**EXCERPT PROVIDED**
Breathe Anew for Lung Cancer Survivorship (BA)

Breathe Anew: Designing and Testing the Feasibility of a Novel Intervention for Lung Cancer Survivorship

Survivorship programs have become an integral component of modern cancer care programs. In Canada, there has been tremendous success for survivorship programs for breast, prostate, and colorectal cancer, however lung cancer survivorship programs have not been widely developed. The complexity of the disease, high mortality, short survival times, high cost of surveillance, and patient habits have traditionally been barriers against the success of lung cancer survivorship programs. The investigator proposes a feasibility study to pilot a novel intervention titled Breathe Anew, which will aim to identify and overcome the barriers to the design and implementation of a lung cancer survivorship program. The investigator has assembled a multi-disciplinary team of experts and lung cancer survivors who will develop the Breathe Anew survivorship intervention. The intervention will be vetted using an integrated knowledge translation approach, which will involve members of the target population, primarily patients who previously underwent lung resection, to modify the intervention and ensure acceptability. After Breathe Anew has been designed, it will be tested in a pilot study of 50 patients to ensure its feasibility and determine its cost. The ultimate goal of this feasibility study is to lay the groundwork for a subsequent comparative trial to evaluate the impact of Breathe Anew on patient-important outcomes including health related quality and length of life and postoperative complications.

Study Overview

• Status: Completed
• Conditions: Lung Cancer
• Intervention / Treatment: Combination product: Breathe Anew Survivorship Program

• Study Type: Interventional
• Enrollment (Actual): 50
• Phase: Phase 1

Contacts and Locations

Study Locations

• Canada
  • Ontario
    • Hamilton, Ontario, Canada, L8N 4A6
      • St. Joseph's Healthcare Hamilton

Participation Criteria

Eligibility Criteria

• Ages Eligible for Study: 18 years and older (Adult, Older Adult)
• Accepts Healthy Volunteers: No
• Genders Eligible for Study: All

Description

Inclusion Criteria:

• Age 18 years or older
• All patients at St. Joseph's Healthcare Hamilton who received lung resection for Stage I, Stage II, or Stage IIIa Non-Small Cell Lung Cancer are eligible to enroll.
• Owns a smart device

Exclusion Criteria:

• Patients who received lung resection for Stage IIIb or IV Non-Small Cell Lung Cancer
• Patients with affected mobility (walker, wheelchair)
• Patients who use oxygen at home

Study Plan

How is the study designed?

Design Details

• Primary Purpose: Other
• Allocation: N/A
• Interventional Model: Single Group Assignment
• Masking: None (Open Label)

**ACTIVITY**
Write out the stretch of the Breathe Anew study listing from "Participation Criteria" through "eligible to enroll." again, switching "lung resection" to "surgical resection" wherever it occurs.

Entries from a data collection
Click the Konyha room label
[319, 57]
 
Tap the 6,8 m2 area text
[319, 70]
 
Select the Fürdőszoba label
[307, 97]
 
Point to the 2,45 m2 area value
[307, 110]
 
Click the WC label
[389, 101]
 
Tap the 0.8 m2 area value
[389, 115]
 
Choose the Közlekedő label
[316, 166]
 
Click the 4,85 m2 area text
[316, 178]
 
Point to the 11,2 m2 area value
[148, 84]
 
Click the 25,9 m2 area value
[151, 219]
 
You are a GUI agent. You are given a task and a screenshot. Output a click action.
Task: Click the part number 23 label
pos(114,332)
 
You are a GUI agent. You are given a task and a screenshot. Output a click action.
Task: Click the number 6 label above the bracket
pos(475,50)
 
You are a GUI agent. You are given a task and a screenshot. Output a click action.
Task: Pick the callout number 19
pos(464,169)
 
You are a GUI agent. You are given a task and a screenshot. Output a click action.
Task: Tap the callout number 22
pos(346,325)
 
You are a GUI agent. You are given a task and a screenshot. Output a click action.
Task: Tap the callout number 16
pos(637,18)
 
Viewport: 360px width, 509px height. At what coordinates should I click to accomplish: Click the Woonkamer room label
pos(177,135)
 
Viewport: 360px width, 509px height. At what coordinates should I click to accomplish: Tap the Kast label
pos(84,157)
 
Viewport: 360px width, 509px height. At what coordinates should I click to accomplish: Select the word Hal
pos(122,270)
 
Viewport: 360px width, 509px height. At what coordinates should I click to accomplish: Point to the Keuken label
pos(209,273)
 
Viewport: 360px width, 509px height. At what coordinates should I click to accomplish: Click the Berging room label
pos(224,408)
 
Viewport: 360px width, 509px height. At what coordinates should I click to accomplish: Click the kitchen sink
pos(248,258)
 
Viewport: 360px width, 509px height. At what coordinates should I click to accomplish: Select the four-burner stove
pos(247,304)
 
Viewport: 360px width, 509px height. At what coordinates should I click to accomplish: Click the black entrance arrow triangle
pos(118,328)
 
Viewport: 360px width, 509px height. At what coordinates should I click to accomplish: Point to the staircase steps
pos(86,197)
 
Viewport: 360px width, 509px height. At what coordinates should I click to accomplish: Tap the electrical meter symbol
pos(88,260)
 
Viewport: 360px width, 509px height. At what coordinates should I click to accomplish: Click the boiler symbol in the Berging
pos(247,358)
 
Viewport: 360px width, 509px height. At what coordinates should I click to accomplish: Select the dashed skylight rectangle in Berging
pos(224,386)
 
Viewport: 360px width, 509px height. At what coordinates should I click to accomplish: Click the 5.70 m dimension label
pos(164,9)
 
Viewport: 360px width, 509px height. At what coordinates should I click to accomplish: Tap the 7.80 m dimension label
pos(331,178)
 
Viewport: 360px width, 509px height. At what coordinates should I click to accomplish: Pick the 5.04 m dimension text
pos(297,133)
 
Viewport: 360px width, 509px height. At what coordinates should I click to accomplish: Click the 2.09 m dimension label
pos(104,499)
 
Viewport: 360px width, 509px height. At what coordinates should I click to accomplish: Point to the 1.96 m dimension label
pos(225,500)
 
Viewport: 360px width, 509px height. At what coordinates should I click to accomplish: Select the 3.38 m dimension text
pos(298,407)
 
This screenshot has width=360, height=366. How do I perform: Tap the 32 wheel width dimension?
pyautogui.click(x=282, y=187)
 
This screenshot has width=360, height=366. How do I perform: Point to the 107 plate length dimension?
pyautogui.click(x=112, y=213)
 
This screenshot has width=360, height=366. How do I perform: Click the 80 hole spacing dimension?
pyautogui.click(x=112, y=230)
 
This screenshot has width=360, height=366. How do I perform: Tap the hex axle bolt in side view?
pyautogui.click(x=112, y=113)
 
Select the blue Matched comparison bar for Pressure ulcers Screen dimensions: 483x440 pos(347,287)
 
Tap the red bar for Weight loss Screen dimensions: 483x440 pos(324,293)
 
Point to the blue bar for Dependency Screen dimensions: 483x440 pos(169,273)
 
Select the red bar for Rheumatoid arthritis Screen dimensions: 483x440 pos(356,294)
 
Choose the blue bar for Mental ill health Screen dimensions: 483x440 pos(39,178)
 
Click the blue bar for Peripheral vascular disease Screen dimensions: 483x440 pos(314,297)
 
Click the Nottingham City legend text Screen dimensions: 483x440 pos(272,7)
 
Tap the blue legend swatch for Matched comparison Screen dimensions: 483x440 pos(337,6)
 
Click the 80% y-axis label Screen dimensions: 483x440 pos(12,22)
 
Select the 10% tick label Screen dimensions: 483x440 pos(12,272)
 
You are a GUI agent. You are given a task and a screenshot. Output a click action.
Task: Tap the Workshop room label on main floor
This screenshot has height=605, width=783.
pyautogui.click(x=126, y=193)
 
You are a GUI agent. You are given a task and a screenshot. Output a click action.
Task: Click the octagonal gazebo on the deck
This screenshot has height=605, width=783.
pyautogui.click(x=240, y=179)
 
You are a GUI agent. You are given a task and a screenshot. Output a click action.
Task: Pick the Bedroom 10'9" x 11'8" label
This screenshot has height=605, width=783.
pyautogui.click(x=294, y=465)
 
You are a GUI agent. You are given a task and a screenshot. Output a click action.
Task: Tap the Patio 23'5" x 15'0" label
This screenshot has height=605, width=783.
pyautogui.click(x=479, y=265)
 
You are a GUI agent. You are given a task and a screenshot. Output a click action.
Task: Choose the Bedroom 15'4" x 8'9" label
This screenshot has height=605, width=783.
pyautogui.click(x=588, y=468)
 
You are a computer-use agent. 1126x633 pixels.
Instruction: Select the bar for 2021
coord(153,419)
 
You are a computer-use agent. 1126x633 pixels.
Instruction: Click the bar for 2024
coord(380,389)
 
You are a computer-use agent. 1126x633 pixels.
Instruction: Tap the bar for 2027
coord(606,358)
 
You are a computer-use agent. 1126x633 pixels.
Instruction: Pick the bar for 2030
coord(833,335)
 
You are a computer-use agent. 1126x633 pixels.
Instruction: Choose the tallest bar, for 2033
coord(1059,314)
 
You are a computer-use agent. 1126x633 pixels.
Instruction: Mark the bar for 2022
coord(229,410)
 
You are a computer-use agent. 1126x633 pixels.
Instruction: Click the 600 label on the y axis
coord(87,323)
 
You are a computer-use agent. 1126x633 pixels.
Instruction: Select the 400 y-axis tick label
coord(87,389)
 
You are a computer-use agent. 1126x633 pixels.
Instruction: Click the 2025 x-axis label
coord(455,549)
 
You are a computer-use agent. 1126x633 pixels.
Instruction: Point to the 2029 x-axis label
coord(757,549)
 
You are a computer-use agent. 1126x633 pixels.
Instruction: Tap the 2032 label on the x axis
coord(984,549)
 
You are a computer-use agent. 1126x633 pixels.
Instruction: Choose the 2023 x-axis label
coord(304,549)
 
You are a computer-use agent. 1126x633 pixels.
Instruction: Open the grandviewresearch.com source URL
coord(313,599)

**RESPONSE AREA**
Participation Criteria

Eligibility Criteria

• Ages Eligible for Study: 18 years and older (Adult, Older Adult)
• Accepts Healthy Volunteers: No
• Genders Eligible for Study: All

Description

Inclusion Criteria:

• Age 18 years or older
• All patients at St. Joseph's Healthcare Hamilton who received surgical resection for Stage I, Stage II, or Stage IIIa Non-Small Cell Lung Cancer are eligible to enroll.